The general meaning him. Hanuvar stared into the distance, trying to keep the terrible detail remote from him and not quite managing it. He remembered his brother Melgar saying in his later years that the Cabera family line had only bad fortune, starting with their mother’s death, then their sister’s, but that their father had been the unluckiest of them all, dying with so many plans unfulfilled, most of his children half grown, and then having had his body lost for months before again being stolen.

“I haven’t seen it,” Carthalo added. “Is that even possible?”

“Yes. Yes, it is.” Himli Cabera’s body had been so badly treated by his murderers there had been almost nothing left to recover. Part of his scalp could well have been shorn free as a grisly memento and passed on to Dervan hands.

“What do you want to do about all of this?” Carthalo asked.

Tempting as it was to shut the entire expedition down, Hanuvar had already made his decision. “I’ve seen this mage at work. He actually can track people. He might well direct us to my daughter at last, and then we will improvise. If not, we will simply have spent some time in the Turian countryside.”

“A relaxing vacation amongst the men who hunt for your blood,” Carthalo said darkly.

He had confessed that when his agents had gotten wind of the revenant search he had hesitated to present Hanuvar with the information, fearing what he might do. In the end, Carthalo had agreed that this might be their best chance for finding Narisia, risky as it was, and that in any case the mission had to be disrupted. He had not liked the idea of Hanuvar being personally involved from the very start, and his warning look now was a reminder of it.

Hanuvar understood his worries, but he had made his choice. “Now we should briefly cover what you’ll tell our leader we spoke about, so our tales agree.”

“Of course.”

That they did, and then Carthalo bade him farewell, cantered up past the string of soldiers, and fell in beside Killian. Hanuvar was left alone to contemplate the existence of a final physical remnant of his father, dried and held like a prize by a Dervan sorcerer for the purposes of hunting Himli’s son and granddaughter and bringing them to their enemies for exhibition and execution. Hanuvar’s hands tightened on the reins even as his father’s words echoed in his ears. Emotions should be mastered, lest your foes use them against you. From an early age Hanuvar had been taught that those who let themselves be ruled by their reactions might as well turn control of their life’s path to a wild horse.

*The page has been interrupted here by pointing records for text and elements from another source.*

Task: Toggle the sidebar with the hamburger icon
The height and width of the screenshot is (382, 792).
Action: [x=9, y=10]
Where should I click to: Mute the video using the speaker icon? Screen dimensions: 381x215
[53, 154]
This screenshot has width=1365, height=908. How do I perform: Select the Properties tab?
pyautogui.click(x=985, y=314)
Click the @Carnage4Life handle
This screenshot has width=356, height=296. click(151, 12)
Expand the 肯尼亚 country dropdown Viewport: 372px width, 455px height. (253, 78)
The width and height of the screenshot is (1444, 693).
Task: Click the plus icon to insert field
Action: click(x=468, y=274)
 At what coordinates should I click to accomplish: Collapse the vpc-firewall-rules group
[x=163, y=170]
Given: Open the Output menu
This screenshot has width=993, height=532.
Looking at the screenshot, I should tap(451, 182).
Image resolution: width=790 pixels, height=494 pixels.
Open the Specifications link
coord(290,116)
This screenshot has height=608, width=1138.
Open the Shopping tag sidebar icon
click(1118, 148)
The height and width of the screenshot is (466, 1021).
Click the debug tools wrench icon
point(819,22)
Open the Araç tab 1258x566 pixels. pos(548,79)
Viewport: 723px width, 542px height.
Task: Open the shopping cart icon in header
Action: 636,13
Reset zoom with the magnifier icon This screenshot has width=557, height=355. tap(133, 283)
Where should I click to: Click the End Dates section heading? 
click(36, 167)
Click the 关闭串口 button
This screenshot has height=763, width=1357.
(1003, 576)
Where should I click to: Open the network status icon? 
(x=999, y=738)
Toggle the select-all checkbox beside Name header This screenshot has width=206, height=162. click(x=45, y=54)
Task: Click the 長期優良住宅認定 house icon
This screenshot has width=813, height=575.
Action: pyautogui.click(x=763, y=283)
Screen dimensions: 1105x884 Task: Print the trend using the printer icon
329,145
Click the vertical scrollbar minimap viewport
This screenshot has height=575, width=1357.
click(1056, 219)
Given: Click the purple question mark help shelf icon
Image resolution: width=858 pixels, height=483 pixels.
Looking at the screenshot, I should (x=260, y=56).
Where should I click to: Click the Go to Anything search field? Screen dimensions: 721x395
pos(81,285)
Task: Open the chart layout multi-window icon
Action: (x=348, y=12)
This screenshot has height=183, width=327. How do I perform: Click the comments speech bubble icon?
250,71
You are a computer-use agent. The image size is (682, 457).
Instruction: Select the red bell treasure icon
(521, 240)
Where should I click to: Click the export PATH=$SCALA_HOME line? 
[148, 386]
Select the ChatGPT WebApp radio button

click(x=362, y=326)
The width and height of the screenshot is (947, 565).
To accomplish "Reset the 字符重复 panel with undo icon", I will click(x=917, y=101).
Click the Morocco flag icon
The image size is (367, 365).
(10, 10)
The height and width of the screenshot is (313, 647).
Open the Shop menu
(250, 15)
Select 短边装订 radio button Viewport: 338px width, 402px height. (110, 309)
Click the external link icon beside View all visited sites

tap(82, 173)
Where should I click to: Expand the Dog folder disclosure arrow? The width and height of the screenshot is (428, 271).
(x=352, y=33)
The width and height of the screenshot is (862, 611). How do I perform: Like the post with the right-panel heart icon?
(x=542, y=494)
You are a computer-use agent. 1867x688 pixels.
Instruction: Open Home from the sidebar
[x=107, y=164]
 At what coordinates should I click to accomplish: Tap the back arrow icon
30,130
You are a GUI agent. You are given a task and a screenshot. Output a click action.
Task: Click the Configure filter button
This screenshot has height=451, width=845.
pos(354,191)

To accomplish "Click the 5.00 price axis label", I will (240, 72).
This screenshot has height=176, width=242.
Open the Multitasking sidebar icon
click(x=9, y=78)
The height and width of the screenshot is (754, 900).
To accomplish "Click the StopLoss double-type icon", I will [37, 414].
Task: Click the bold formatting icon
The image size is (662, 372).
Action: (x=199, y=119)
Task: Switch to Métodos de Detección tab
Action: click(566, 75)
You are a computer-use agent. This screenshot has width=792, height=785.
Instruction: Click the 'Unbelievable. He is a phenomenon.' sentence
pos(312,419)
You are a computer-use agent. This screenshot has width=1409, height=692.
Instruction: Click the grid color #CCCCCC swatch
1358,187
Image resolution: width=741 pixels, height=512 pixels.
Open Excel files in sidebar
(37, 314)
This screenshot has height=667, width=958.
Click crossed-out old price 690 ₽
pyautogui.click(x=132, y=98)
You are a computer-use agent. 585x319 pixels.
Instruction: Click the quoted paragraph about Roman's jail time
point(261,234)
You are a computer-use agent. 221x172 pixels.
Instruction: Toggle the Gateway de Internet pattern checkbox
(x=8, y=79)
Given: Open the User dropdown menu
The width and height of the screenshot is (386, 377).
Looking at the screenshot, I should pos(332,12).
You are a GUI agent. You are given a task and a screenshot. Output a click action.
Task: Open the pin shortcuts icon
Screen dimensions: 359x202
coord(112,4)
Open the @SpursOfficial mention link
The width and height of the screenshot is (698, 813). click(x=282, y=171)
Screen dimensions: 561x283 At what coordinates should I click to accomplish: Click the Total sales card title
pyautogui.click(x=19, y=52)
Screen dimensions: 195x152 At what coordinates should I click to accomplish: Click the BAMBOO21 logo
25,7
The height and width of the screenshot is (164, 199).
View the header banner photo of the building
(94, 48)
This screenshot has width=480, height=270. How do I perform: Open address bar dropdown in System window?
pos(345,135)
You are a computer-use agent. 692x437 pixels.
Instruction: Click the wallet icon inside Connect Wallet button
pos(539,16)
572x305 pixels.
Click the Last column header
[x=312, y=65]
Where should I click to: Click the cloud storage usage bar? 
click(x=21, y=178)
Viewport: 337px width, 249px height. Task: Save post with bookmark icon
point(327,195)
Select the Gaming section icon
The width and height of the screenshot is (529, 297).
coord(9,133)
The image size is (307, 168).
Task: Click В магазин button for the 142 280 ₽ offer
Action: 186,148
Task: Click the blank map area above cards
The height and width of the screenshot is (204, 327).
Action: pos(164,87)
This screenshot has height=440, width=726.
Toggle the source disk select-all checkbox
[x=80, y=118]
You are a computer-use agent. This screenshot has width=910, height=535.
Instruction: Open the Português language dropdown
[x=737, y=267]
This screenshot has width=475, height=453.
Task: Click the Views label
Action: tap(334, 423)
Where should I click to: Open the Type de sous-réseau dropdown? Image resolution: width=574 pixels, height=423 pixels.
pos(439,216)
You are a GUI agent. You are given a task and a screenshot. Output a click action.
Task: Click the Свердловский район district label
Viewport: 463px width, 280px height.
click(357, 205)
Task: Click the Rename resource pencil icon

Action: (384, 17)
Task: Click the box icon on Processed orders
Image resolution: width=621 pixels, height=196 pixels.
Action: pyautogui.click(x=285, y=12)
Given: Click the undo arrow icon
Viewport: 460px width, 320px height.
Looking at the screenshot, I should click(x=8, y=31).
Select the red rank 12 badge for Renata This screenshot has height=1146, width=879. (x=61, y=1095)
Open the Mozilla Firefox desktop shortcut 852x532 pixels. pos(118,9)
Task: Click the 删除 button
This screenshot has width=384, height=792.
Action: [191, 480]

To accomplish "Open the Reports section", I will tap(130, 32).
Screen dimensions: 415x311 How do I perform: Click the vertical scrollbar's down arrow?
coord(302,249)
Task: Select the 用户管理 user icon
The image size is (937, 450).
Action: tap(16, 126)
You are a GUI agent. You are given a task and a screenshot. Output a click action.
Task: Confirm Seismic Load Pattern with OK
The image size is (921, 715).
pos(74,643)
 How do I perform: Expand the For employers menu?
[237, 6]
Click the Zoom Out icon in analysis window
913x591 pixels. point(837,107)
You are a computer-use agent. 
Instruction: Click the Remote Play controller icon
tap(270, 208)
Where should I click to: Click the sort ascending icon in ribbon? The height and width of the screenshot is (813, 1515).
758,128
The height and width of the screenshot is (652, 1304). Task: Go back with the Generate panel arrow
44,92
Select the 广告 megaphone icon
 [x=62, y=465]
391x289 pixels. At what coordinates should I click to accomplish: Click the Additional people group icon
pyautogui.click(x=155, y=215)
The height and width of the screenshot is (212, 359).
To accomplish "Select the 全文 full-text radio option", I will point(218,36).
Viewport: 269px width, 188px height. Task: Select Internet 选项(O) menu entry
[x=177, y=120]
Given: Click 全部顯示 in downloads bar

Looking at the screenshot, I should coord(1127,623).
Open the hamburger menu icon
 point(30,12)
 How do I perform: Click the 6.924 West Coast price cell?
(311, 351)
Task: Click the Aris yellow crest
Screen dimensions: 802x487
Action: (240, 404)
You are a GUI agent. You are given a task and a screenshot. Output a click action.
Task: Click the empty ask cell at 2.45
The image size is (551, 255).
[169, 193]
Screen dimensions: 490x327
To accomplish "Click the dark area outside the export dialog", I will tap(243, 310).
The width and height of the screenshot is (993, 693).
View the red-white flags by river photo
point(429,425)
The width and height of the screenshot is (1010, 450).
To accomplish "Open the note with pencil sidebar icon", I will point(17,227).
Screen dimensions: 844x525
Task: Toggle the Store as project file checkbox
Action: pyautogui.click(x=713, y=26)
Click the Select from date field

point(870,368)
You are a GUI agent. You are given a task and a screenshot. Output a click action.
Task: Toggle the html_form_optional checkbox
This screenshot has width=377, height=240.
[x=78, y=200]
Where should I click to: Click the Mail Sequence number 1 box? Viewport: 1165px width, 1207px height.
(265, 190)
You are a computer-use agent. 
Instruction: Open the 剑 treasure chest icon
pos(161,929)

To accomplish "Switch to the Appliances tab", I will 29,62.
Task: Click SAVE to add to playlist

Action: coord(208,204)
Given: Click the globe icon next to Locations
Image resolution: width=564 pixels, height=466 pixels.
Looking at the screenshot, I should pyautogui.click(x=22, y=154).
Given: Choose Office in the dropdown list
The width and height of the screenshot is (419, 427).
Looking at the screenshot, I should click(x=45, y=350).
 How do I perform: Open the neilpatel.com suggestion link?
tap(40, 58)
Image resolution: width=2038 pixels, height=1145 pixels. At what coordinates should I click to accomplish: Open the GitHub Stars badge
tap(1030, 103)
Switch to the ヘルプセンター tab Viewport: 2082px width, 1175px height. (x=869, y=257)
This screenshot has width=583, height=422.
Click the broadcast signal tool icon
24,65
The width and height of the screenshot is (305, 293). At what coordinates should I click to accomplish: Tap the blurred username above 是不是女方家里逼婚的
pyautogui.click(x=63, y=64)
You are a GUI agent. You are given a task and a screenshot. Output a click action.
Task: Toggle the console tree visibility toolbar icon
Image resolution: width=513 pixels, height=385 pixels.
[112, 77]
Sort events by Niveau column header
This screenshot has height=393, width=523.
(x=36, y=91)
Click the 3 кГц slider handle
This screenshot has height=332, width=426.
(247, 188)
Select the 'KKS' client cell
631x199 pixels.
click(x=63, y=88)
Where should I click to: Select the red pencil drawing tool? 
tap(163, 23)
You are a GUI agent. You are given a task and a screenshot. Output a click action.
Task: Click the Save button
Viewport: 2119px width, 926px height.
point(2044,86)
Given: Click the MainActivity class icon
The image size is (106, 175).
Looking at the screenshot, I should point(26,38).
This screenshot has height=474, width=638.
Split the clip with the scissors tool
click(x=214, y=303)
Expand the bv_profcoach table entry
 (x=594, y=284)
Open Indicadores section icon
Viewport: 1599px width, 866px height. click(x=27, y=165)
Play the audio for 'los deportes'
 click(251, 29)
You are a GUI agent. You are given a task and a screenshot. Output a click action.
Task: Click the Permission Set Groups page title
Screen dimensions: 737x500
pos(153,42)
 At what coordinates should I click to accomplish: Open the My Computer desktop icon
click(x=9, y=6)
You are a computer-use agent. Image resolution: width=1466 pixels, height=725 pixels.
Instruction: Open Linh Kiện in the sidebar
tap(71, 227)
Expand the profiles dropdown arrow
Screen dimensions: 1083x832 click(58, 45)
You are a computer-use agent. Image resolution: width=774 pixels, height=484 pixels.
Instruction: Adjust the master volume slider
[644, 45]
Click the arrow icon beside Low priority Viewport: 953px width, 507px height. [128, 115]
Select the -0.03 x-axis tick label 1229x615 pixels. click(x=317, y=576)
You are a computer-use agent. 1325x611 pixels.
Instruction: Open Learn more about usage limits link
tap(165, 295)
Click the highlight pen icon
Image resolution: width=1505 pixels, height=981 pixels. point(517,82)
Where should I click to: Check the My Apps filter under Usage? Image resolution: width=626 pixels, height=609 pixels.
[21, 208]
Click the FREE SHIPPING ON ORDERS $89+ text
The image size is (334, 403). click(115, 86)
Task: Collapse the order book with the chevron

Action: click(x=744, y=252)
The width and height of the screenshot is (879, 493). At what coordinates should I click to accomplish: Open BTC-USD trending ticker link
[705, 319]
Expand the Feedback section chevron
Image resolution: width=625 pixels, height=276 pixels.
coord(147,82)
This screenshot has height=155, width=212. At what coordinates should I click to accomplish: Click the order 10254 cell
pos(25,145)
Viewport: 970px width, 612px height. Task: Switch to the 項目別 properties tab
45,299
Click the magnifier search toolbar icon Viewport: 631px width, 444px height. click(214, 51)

He had thought his father an old man, and it was strange to think Himli had been younger than Hanuvar was now on the night of his betrayal. He wondered how old he himself would be before his father no longer seemed more seasoned and wiser.

Never, he thought.

At midday they halted in the shade of some oaks. To judge by ashes and blackened ground and stones gathered about makeshift firepits, the stopover was put to frequent use and sometimes doubled as an overnight camping spot. It even came with a designated waste area about thirty paces beyond the oaks themselves, where flies and stink were thick.

Hanuvar sat apart from the others on a weathered log. He was halfway through his hard roll and dried meat when Publius sidled over.

Up close the mage’s thin face was dotted with freckles. His eyes were dark and strangely hopeful. “I’m Publius,” he said. His voice was mild, and betrayed the same eagerness visible in his gaze. “Do you mind if I join you?”

“As you like,” Hanuvar said coolly. He drank from his wineskin and the young man sat down, studying him.

“It’s Brencis, right?” the mage asked. He didn’t wait for an answer. “A priest of Lutar.”

“Yes.”

“Killian says you’re a magical tracker yourself. Are you an astronomer? Or are you a sympathetic magic user? Or a talismanic one?”

“I have some knowledge of many different schools,” Hanuvar answered mildly. “I understand that you’re a talismanic practitioner.”

“Yes. Killian said that you had a talisman yourself, and that there were symbols upon it.”

“It is true.”

“I wondered if I might—”

“No.”

Publius’ expression fell, like a puppy denied a treat. And like a pup, he swiftly resumed his begging after a brief delay. “You mustn’t think I’m after your secrets. I wish to share—”

“You would be wise to share nothing,” Hanuvar said. “You may understand that when you’re older.”

“I’m more skilled than you think,” the young man said. His cheeks were flushed. “What symbol system do you use to draw your power?”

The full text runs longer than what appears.